Experimental Design Details
We propose a laboratory experimental design that allows for varying discount rates. We do this in a deliberately simple manner: (1) subjects never face more than two possible values of δ, (2) they always know the current value of δ, and (3) they know the stochastic process governing changes to δ. Presumably none of these features are replicated in most relevant field settings, but we view this as a necessary first step in exploring the effect of varying δ.
All subjects play IRPD games with perfect monitoring using the payoff matrix shown below. Treatments vary the value(s) of δ and whether the value of δ is fixed or possibly changes at the beginning of a new stage game. We use a between subjects design, so all subjects participate in a single treatment, with random assignment of subjects to treatments.
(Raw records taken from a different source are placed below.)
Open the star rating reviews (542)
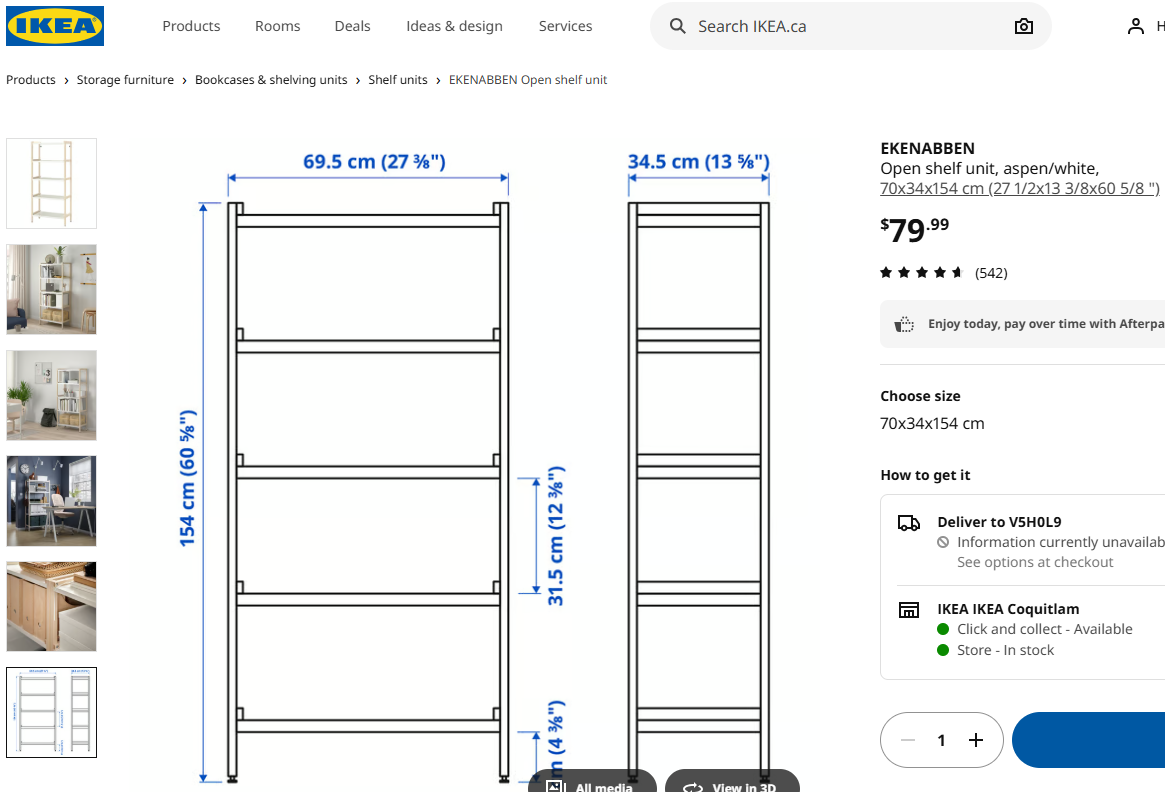The image size is (1165, 792). 943,273
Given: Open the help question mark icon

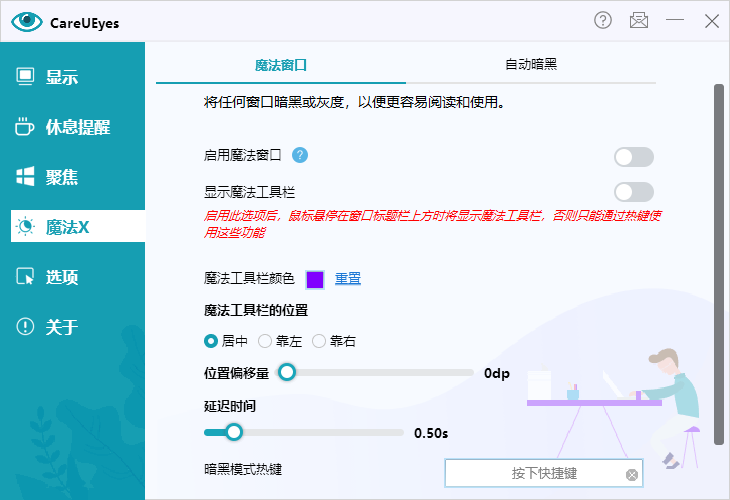Looking at the screenshot, I should coord(603,21).
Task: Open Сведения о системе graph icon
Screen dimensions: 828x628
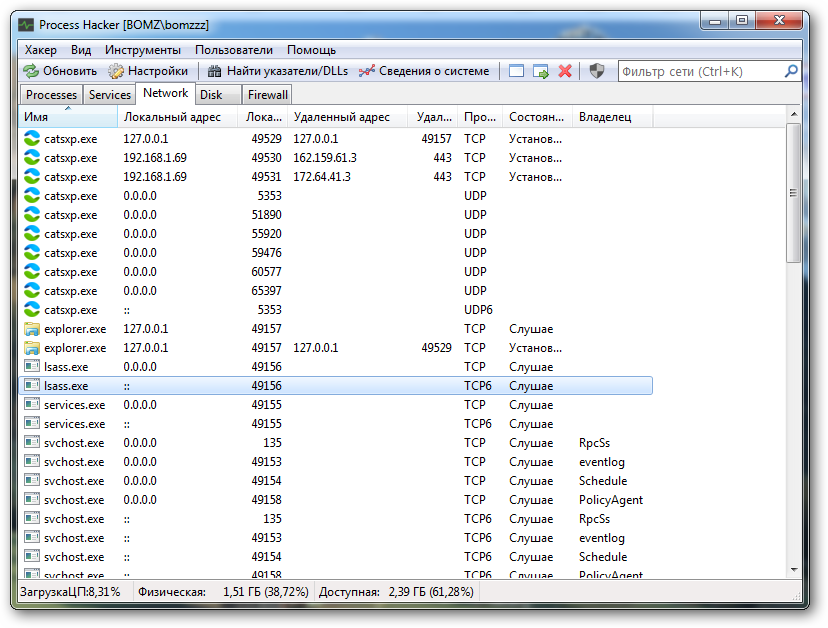Action: pyautogui.click(x=367, y=71)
Our design contains the following treatments.
PD Payoff Matrix
C 156 5
D 259 110
Baseline (Low and High): The value of δ is fixed at 0.75 throughout a session in Baseline Low and 0.90 in a session of Baseline High. This implies that the expected length of a supergame is only four stage games in Baseline Low versus ten stage games in Baseline High. Combining δ with the payoff matrix, BAD = 0.75 in Baseline Low versus 0.25 in Baseline High. Based on past results, cooperation rates are expected to be low in Baseline Low and substantially higher in Baseline High.
Switching: At the beginning of each supergame, an initial continuation probability is randomly selected, either δ = 0.75 or δ = 0.90. Each starting value is equally likely to be selected. At the end of each stage game when δ = 0.75, there is a 20% chance that δ switches to δ = 0.90 for the current stage game. Likewise, if δ = 0.90, there is a 20% chance it switches to δ = 0.75 for the next stage game. It is common knowledge when the value of δ changes.
Control (Low and High): The dynamic incentives in Baseline Low and the switching treatments are not the same even in stage games where δ = 0.75 in both cases. In the Baseline Low treatment, the subjects know that this low continuation probability will hold in all future stage games, but in the switching treatments they know that δ might switch. This implies that the expected length of the supergame is less in Baseline Low than in the switching treatments when δ = 0.75. As a result, we do not expect cooperation rates to be the same between Baseline Low and Switching Low even if random switching has no effect beyond altering the dynamic incentives. Similar logic applies to the comparison of Baseline High with Switching High.
We therefore added two additional control treatments, Control Low and Control High. We calculate the value of BAD for the initial stage game of Switching with δ = 0.75, accounting for the possibility of switching, and then calibrate the fixed value of δ (rounded to the closest 100th) that gives the same value of BAD. The resulting value of δ = 0.80, yielding BAD = 0.56 as in the switching treatments for stage games where δ = 0.75. Performing the same exercise for Switching with δ = 0.90 yields a fixed value of δ = 0.85 and BAD = 0.40. The value of δ is, therefore, fixed at 0.80 throughout a session in Control Low and 0.85 in a session of Control High.
Subjects in all treatments will play ten supergames using a strangers matching, with payment made for one randomly selected supergame. Payoffs will be calibrated to achieve an average payoff of 12 – 15 dollars per hour. Random seeds for the probability of continuation and the probability of switching δ are matched across treatments. This does not generate identical supergame lengths since the continuation probabilities vary, but does imply a similar pattern in terms of when relatively long and short supergames will occur within a session. We plan for five sessions, split into two matching groups, of each treatment. We plan to recruit at least 20 subjects per session. This gives us a minimum of 100 subjects and ten matching groups per treatment. We plan to double the sample for the Switching treatment; this treatment is of greater interest than the others, plus we want the extra data to ease fitting of a structural model.
After an initial pilot session, we have decided to change the payoff table to the following:
C 140 10
D 240 100
We have also changed the value of the continuation probabilities to 0.8 and 0.95 for the low and high values respectively. These changes were made for two reasons.
1) The pilot indicated lower than expected cooperation rates. This would make detection of treatment effects quite difficult. The changes lower the value of BAD, making cooperation more likely.
2) We rescaled the payoffs so we could pay in pennies rather than having to convert ECUs to dollars. This was done to reduce subject confusion.
We've had a long delay due to coronavirus, but are ready to start running sessions in a serious way. After finishing piloting, we have made a final tweak to the payoff table to make cooperation a bit easier.
C 145 30
D 255 100
Due to coronavirus, we will be running sessions online. Budget and subject pool permitting, we hope to complete the final few sessions in the lab so we can check whether being online is affecting behavior. At this point in time, it is very unclear whether we will be able to run sessions in the lab or not.